Can AutoRip, Amazon’s answer to iTunes, also revive the music CD?

Music CDs

Amazon is taking another run at Apple, this time targeting iTunes. The online retail giant is hoping to increase its digital music market share by offering consumers free digital copies of purchased CDs. Hoping for a trifecta of sorts, the company looks to improve the fate of its Amazon MP3 service, increase exposure of it Cloud Player, while also chipping away at iTunes’ 50 percent marke tshare.

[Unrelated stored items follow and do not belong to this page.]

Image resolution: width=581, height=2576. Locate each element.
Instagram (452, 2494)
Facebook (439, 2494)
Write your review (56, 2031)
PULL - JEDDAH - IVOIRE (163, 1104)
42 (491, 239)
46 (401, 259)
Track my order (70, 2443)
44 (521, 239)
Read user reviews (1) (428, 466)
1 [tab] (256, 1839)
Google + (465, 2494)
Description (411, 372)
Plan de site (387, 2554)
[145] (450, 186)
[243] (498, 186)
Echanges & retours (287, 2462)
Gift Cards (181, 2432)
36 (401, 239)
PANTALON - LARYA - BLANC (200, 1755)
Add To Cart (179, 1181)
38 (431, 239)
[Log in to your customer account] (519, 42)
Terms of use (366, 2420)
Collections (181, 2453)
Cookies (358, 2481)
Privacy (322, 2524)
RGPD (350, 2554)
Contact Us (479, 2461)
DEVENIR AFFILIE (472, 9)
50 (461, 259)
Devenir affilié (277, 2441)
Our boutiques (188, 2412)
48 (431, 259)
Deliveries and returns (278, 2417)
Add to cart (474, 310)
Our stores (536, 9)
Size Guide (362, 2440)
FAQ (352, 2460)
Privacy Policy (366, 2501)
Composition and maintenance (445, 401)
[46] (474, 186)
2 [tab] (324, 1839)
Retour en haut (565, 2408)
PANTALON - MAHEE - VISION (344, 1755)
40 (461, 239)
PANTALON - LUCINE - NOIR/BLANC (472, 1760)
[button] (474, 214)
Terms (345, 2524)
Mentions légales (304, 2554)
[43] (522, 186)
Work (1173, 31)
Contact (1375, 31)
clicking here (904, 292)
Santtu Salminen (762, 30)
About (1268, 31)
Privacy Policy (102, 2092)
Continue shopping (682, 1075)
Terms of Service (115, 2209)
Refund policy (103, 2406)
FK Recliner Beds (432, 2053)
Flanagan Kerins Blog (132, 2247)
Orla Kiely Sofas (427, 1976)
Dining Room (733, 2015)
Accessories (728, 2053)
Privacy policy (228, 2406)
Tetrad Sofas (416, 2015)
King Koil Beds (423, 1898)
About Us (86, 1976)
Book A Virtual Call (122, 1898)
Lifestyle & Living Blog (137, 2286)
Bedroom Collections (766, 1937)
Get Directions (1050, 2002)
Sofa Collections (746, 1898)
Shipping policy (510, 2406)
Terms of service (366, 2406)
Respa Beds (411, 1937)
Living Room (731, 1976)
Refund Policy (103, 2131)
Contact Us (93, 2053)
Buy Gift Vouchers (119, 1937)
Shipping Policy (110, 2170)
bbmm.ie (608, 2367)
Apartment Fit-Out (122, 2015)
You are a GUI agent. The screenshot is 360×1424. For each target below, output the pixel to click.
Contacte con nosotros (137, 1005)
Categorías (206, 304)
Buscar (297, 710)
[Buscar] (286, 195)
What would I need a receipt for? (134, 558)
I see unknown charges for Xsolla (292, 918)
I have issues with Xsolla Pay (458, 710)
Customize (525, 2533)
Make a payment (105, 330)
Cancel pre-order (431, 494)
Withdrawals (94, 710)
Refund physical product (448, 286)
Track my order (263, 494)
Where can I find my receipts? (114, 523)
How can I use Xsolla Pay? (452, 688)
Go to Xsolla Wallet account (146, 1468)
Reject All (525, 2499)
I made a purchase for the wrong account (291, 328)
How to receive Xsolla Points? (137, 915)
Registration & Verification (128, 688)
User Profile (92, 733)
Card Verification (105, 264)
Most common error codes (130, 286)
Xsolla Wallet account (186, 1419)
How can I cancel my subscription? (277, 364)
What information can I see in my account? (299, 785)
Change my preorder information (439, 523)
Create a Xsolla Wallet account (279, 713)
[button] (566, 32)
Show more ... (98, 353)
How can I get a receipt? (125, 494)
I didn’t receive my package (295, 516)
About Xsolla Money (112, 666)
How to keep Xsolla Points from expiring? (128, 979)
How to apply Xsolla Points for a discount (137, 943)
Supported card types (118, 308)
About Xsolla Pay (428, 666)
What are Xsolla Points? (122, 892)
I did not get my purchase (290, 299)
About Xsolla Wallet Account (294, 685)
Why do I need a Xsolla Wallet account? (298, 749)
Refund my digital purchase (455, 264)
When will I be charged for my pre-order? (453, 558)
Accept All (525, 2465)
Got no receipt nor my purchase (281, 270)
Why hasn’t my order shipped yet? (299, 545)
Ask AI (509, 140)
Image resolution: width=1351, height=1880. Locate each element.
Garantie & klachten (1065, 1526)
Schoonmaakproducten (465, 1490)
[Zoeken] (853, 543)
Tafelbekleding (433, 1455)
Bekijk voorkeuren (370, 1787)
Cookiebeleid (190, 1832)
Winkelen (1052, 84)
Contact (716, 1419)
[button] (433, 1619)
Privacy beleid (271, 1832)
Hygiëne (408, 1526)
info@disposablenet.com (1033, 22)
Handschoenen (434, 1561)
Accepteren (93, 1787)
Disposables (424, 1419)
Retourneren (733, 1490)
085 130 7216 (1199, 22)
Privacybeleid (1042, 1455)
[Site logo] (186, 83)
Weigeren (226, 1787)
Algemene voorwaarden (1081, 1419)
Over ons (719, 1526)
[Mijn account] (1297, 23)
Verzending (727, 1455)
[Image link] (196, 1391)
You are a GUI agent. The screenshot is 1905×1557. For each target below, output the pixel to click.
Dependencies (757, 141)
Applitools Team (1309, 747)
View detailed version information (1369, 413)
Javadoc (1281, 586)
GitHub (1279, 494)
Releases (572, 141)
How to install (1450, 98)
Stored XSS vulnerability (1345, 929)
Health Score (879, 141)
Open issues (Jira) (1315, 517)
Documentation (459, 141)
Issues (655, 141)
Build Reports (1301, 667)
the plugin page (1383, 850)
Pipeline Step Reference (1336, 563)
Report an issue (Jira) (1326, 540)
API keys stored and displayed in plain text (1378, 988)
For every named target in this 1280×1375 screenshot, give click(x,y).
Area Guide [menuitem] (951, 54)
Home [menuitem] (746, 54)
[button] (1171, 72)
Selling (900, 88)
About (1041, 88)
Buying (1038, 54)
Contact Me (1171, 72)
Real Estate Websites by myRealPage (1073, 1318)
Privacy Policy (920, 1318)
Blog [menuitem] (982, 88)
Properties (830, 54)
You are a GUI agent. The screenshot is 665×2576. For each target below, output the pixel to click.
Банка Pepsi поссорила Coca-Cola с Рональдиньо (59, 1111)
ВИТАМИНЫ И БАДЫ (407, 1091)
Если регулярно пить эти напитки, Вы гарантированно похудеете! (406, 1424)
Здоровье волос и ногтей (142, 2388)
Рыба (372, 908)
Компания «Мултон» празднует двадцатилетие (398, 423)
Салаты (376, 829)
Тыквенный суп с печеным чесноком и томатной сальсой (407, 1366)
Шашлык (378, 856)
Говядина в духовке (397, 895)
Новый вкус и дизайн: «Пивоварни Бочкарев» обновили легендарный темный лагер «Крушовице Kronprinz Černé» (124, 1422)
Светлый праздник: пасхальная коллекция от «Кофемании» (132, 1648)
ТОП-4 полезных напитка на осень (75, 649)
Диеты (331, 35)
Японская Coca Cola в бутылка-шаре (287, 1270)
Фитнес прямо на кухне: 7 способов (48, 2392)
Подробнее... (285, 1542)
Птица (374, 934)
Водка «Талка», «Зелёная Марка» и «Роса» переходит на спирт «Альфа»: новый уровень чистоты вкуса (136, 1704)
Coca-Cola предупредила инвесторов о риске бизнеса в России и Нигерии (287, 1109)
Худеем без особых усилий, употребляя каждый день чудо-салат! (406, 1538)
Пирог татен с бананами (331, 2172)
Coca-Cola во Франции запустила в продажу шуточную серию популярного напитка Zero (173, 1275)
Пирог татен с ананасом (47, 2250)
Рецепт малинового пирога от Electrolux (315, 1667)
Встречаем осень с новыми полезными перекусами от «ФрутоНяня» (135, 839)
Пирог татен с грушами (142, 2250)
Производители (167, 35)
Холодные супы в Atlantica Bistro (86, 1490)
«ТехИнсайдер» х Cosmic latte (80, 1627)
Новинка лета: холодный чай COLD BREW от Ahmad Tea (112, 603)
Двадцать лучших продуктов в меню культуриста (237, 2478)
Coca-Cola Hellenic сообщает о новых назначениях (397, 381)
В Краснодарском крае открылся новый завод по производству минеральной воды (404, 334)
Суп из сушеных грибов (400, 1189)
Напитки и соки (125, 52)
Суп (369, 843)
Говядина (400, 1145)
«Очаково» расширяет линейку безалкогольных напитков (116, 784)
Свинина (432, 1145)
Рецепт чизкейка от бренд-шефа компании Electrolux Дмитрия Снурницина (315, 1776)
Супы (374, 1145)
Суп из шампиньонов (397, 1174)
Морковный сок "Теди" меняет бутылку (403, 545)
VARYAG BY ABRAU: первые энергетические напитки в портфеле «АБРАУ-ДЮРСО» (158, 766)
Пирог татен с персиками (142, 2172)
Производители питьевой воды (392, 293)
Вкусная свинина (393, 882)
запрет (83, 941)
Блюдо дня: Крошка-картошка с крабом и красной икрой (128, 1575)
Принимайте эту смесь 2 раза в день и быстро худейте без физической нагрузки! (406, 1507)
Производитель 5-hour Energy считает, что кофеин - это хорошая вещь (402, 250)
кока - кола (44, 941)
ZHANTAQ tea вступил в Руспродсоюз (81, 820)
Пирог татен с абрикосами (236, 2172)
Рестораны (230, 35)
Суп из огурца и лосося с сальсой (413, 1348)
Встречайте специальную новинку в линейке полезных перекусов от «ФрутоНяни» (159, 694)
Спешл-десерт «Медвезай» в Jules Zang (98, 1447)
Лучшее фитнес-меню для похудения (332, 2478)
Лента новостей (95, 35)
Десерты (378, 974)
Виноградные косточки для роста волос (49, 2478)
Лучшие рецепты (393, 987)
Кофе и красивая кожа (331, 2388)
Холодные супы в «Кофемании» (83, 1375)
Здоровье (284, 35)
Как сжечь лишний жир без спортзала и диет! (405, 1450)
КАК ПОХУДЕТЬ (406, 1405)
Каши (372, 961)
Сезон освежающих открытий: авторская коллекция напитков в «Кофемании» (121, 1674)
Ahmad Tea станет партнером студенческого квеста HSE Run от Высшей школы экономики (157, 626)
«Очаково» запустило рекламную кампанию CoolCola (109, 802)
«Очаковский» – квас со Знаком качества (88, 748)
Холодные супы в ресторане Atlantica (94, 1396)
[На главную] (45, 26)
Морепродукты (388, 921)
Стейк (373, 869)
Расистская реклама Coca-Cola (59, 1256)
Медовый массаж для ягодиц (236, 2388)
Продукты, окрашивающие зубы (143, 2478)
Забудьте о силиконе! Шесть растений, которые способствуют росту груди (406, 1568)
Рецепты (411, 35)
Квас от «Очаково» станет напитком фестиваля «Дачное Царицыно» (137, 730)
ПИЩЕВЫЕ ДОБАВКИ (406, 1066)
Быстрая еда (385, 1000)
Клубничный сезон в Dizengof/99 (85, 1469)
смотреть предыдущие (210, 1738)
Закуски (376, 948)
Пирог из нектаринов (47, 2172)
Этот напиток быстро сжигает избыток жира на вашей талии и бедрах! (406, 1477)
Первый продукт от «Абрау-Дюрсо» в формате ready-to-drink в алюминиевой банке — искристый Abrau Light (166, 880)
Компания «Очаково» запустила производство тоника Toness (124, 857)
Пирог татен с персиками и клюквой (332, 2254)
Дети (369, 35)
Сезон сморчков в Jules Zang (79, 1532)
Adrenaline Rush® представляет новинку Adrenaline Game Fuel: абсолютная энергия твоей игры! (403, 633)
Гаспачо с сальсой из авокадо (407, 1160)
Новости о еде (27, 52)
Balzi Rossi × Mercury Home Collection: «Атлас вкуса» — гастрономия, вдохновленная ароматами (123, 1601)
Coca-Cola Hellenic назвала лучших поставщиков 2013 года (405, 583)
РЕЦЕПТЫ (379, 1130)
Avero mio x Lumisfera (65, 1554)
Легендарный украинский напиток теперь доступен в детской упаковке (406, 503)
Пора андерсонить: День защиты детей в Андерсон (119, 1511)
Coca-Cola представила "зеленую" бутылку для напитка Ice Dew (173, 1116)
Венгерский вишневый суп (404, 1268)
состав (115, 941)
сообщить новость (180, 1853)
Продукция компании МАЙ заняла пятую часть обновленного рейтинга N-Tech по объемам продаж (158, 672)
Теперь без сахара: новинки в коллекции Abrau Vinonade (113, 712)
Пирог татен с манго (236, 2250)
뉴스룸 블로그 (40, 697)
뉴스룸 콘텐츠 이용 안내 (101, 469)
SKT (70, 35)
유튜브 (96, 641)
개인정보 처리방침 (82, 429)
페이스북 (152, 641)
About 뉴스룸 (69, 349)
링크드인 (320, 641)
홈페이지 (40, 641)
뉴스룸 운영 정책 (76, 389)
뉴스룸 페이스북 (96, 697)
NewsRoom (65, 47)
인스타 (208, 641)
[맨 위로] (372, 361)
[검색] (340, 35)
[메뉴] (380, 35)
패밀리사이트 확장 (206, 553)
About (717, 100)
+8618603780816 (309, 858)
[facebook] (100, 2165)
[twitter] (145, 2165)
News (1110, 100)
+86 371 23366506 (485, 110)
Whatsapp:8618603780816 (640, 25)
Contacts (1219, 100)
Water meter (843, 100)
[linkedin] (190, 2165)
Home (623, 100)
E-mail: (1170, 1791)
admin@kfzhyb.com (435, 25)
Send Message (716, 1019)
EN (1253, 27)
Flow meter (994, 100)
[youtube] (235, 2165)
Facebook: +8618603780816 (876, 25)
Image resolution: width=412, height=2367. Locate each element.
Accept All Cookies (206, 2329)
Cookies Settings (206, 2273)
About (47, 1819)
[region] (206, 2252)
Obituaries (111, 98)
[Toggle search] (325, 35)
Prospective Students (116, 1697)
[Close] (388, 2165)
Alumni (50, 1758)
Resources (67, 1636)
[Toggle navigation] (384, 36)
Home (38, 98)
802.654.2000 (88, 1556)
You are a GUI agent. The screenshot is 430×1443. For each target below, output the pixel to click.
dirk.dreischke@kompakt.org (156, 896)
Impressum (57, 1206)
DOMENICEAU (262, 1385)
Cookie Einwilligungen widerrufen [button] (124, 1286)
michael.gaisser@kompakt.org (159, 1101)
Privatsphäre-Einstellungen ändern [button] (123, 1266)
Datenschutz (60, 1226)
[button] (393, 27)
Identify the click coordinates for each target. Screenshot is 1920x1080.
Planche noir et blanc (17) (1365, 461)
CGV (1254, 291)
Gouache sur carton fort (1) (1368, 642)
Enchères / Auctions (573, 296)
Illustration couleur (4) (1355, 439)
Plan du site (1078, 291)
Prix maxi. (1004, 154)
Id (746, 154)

Amazon AutoRip stores digital copies of among 50,000 eligible CD titles in the cloud. Music CD buyers automatically can play or download the digital versions using Cloud Player. The move, which seems similar to an earlier attempt to revive DVD sales, is now viewed as potentially reviving physical CD sales which iTunes essentially killed…

While the AutoRip service – with which Amazon  hopes to “go global” – includes such modern-day hits as Adele’s “21” and Maroon 5’s “Overexposed.” Along with classics such as Pink Floyd’s “Dark Side of the Moon” and Michael Jackson’s “Thriller,” the new service will work with “a substantial majority of our physical CD sales,” Steve Boom, Amazon’s digital music chief, told Reuters Thursday.

Amazon sees its new service as potentially eating into iTunes revenue  since AutoRip-eligible CDs supposedly cost less then digital albums offered by Apple.

A media release cites these features:

Free digital copies: Amazon customers who purchase AutoRip CDs get free MP3 versions of the albums delivered directly to their Cloud Player libraries – automatically, immediately, and at no cost – no more hassling with ripping CDs and finding a way to get them onto your favorite devices.

For CD purchases dating back to 1998: MP3 versions of AutoRip CDs that customers have purchased since the launch of Amazon’s music store in 1998 will also be delivered to their Cloud Player libraries for free.

Enjoy everywhere: Music can be played instantly from any Kindle Fire, Android phone or tablet, iPhone, iPod touch, Samsung TVs, Roku, Sonos, and any web browser, giving customers the freedom to enjoy music from more devices than any other major cloud locker music service.

Free storage and backup: All AutoRip MP3s are stored for free in customers’ Cloud Player libraries and do not count against Cloud Player storage limits. Customers can buy music and know that it is safely stored in Cloud Player and accessible from any compatible device.

Of course, along with promoting more compact disc sales for Amazon, the new feature will make the company’s Cloud Player service more familiar. While Cloud Player should get more use now that the Amazon Kindle Fire tablet is in more hands, the fact that the application is also available for all iOS devices doesn’t hurt the Internet retailer’s bid against iTunes.

If you’ve followed the decline and attempts to revive various physical media, Amazon’s AutoRip seems to follow the same tone as the movie industry’s UltraViolet program, which offered consumers a digital version when purchasing a physical DVD.

iTunes 11 (Albums)

Walmart – which Apple crushed as the largest seller of music CDs – was looking anxiously as Netflix and Redbox did the same to physical video sales. In response, the world’s largest retailer announced a clunky program where consumers could take their DVDs and have digital copies uploaded to Walmart’s servers.

The “clunky” part was consumers had to go to their local Walmart with DVDs in hand. While the retailer recently said it will do away with that middle step, letting you upload the DVD at home. To its credit, Amazon saw the insanity of physically taking a physical DVD into a brick-and-mortar store – all to convert it to digital.

Walmart music

In the end, it is questionable whether AutoRip will help Amazon’s assault on iTunes. If anything, consumers are creatures of habit. We’re so accustomed to think digital when shopping for music and iTunes when buying. Apple has won that mind share by providing a wide array of linkages from its devices to its services, such as iTunes.

Amazon’s best weapon against the digital shopping mall known as iTunes may or may not be AutoRip. However, the company’s best move to counter Apple likely was the Kindle Fire, opening another platform for purchases and building a devices capable of providing more links for digital purchases.

In that way, Amazon is using Apple’s own playbook to compete against Cupertino.